Robert Pickering True – a landmark in the wilderness

It you were travelling in the Outback North of Laverton, and you came across this imposing headstone you might think that this must be someone important to have such an impressive memorial in such a remote place. You might decide to look up the name so you could find out more about him.  However, you would be disappointed as there is no such person as ‘Robert Irve’

Western Mail  15 October 1931, page 13


Goldfields Memories    –   By “Di O Rite.”

Nearly two hundred miles north-east of Laverton ls a lonely grave.  Twenty-five years ago it was marked by a rugged pile of granite boulders, with a flat headstone on which was cut with a hammer and the simple inscription: “Sacred to the memory of Bob True, who died on July 29, 1906. R.I.P.” Twelve months later a more pretentious tombstone, with marble slab and Iron railings complete, was brought up from Perth and erected on the site by his friends. (see above)

Note from ‘More Lonely Graves’ by Yvonne and Kevin Coate:-
The original burial party made a mound of stones and chipped the inscription for ‘Bob True’ on a flat piece of local granite. A collection was taken up amongst his mates and a conventional tombstone was ordered from Perth (the handwriting was misread and the headstone arrived inscribed  as ‘Bob Irve’) It travelled to Laverton and then on to Duketon where it lay for 6 months. Two of the dead mans mates then had a go and got it to the end of the spinifex where they had to leave it due to lack of water.
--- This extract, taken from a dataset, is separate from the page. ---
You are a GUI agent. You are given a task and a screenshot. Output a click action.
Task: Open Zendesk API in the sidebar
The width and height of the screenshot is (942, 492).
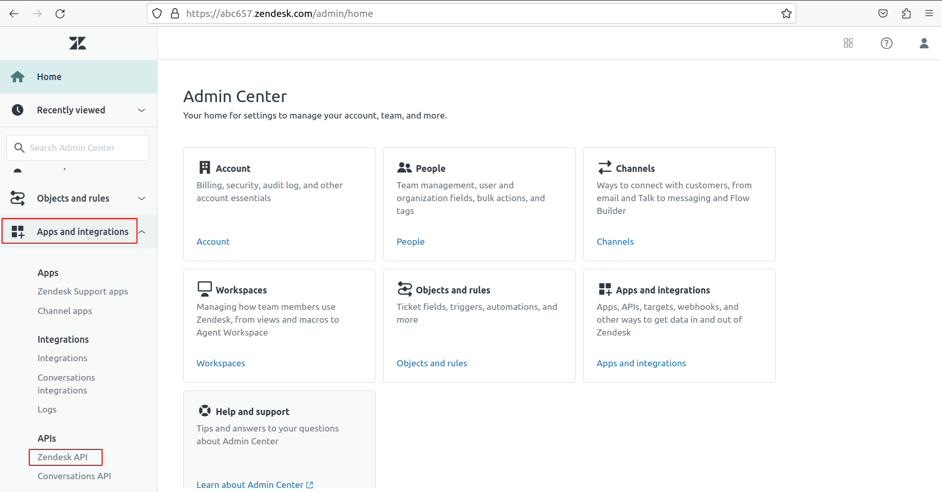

Six months later other friends made a spacial trip and crossed the 50 miles of spinifex desert to erect it.  It stands there today, 2kms east of Lake Wells homestead, a landmark in the wilderness! 70 miles from the nearest inland settlement of Erliston.

The following story about Robert has been sent to me by Robert Pickering True’s Great Niece, Marcia McIntyre, who wrote and researched this story and is published with her consent.

Robert Pickering True

Born Gundagai 1 October, 1863.  Never married.  Robert rates a mention in the Gundagai newspaper of 1887 after enthusiastically celebrating New Years’ Eve in that year!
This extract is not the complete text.